• **SOURCE EXCERPT**
----
On a recent warm Wednesday evening, a hunter’s moon hung so heavily in the sky it threatened to crush the tiny building beneath it, a 1930 brick one that could ill afford the extra weight. The structure sits on a stretch of Glen Head Road, its main competition an auto repair shop and its heyday many moons ago, when it was known as something called The Dribble Inn. It’s the last place where you’d expect to find the future of Long Island dining, and yet there it is.
Or so I found myself hoping after a couple of dinners at a three-month-old, 37-seat restaurant called Season. On an island in which too many places — even in the present climate — promise far more than they can possibly deliver, Joe Marchisotta’s restaurant is the opposite. He could be trumpeting his 25-plus years spent in the kitchens of some of NYC’s finest establishments, but he doesn’t. He could be serving up the same fancy dishes he once concocted, but he doesn’t. And of course he could be opening his first restaurant in a marquee location, not on a dull stretch of Glen Head Road, not in an old brick building whose facade would give speakeasies a run for their money. But he has, and he’s never been happier.
----
• **Data extracted from a collection**
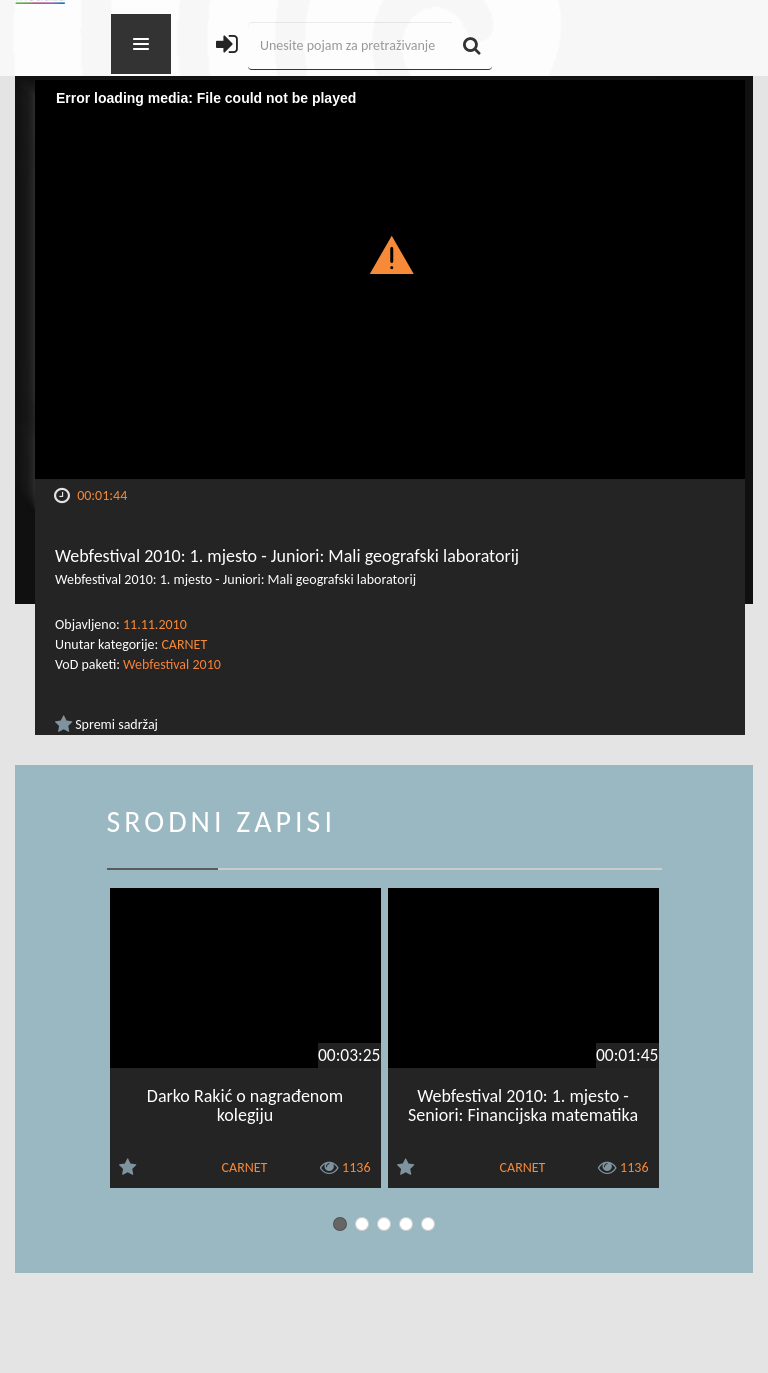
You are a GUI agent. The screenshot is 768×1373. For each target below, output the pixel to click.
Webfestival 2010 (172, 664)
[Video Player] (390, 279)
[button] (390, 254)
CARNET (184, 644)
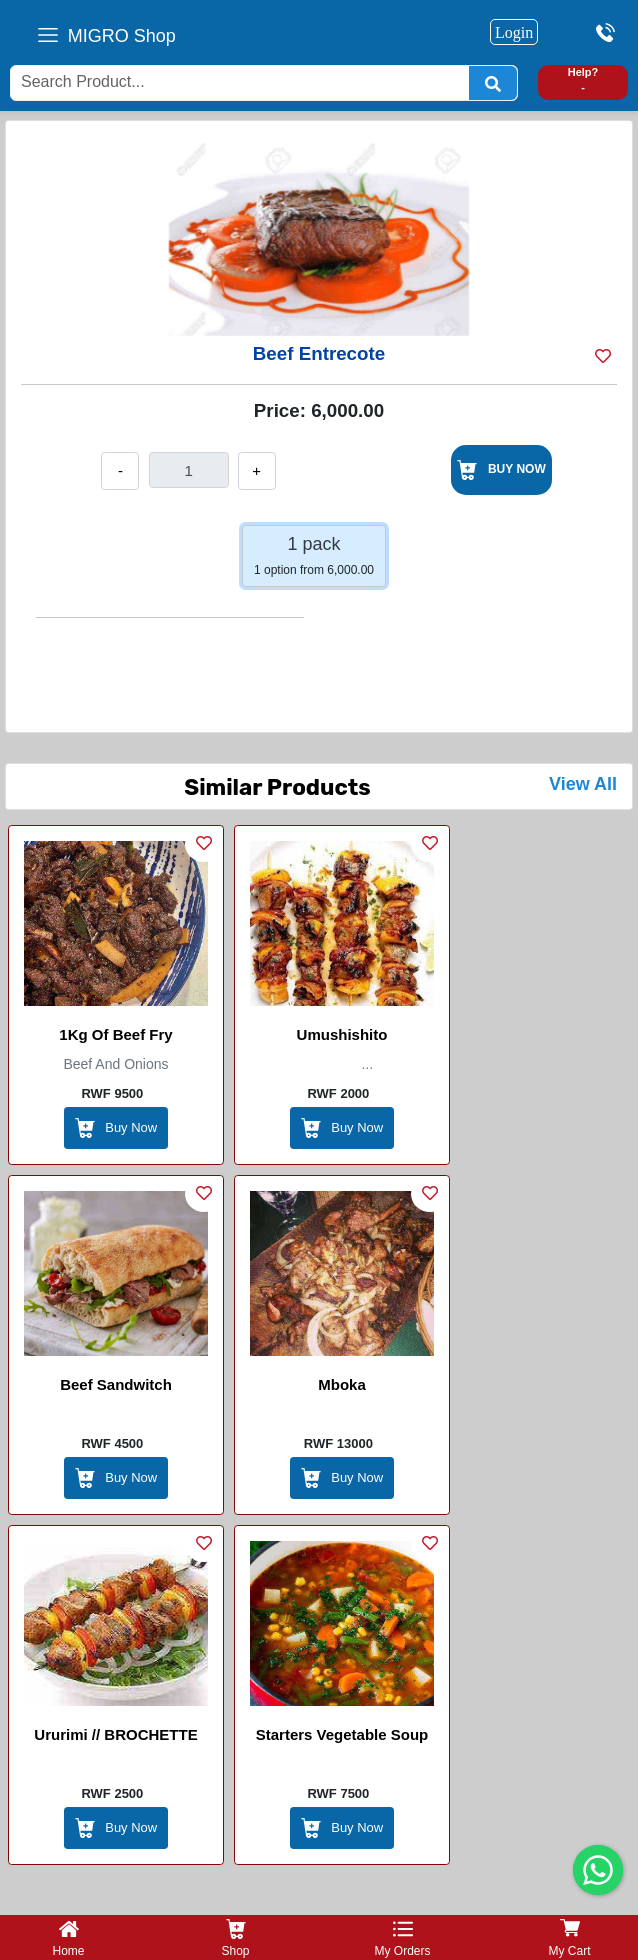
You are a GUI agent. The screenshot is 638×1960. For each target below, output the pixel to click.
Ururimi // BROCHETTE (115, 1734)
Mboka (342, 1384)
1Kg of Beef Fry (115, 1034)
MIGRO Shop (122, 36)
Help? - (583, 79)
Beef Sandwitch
----
• **REQUIRED TASK 1**
In the restaurant review, what name was the brick building on Glen Head Road once known by?
• **REQUIRED TASK 2**
Reproduce the restaurant review from "Or so I found" to "never been happier.".

• **RIGHT ANSWER 1**
The Dribble Inn.

• **RIGHT ANSWER 2**
Or so I found myself hoping after a couple of dinners at a three-month-old, 37-seat restaurant called Season. On an island in which too many places — even in the present climate — promise far more than they can possibly deliver, Joe Marchisotta’s restaurant is the opposite. He could be trumpeting his 25-plus years spent in the kitchens of some of NYC’s finest establishments, but he doesn’t. He could be serving up the same fancy dishes he once concocted, but he doesn’t. And of course he could be opening his first restaurant in a marquee location, not on a dull stretch of Glen Head Road, not in an old brick building whose facade would give speakeasies a run for their money. But he has, and he’s never been happier.